Galaxy, meet Daisy Ridley. It’s amazing how a person can be plucked from obscurity and put into the biggest film of the decade. Ridley literally only had a few English TV credits to her name before being discovered. The amazing part is that she’s a natural. Ridley’s performance in Star Wars: The Force Awakens is more important than one might imagine. As a female, she has captured the imaginations of little girls everywhere. For years, boys had Star Wars characters they could pretend to be and now girls have a role model of their own.  Ridley’s character is beautiful, smart and most of all, she doesn’t need a man (or droid... or alien) to come to her rescue.

 

Charlize Theron - Mad Max: Fury Road

The name of the film is Mad Max, but don’t be fooled, Charlize Theron is just as much of the main character as Tom Hardy.

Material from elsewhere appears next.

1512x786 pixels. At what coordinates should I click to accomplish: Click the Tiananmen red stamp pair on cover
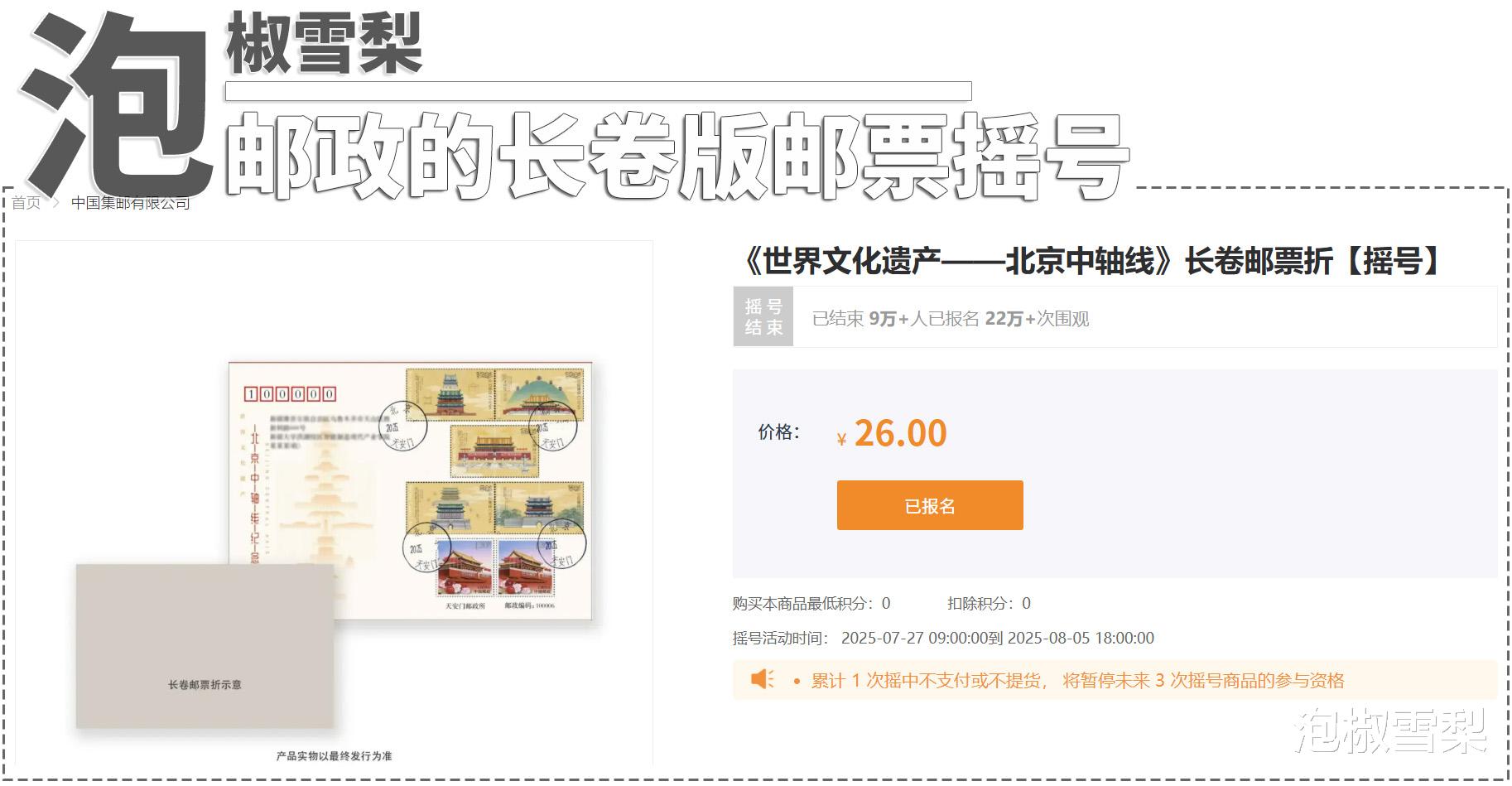coord(497,567)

Like Daisy Ridley in The Force Awakens, Theron’s Furiosa is a strong female character that you just don’t see very often in blockbuster films. In Fury Road, Theron has thrown away any shred of vanity, which is nothing new for her since she won an Oscar for Monster, where she was unrecognizable as a serial killer. In Fury Road, her head is shaved down to a fine stubble and she often can be seen sporting a fine smear of black across her face. Like you would expect from a character name Furiosa, Theron exhibits a primal, vicious rage. That being said, there’s also a small hint of a woman that used to be gentle, but has been ruined by some kind of unimaginable trauma, not to mention a harsh world that seems impossible to survive as a kind, gentle person.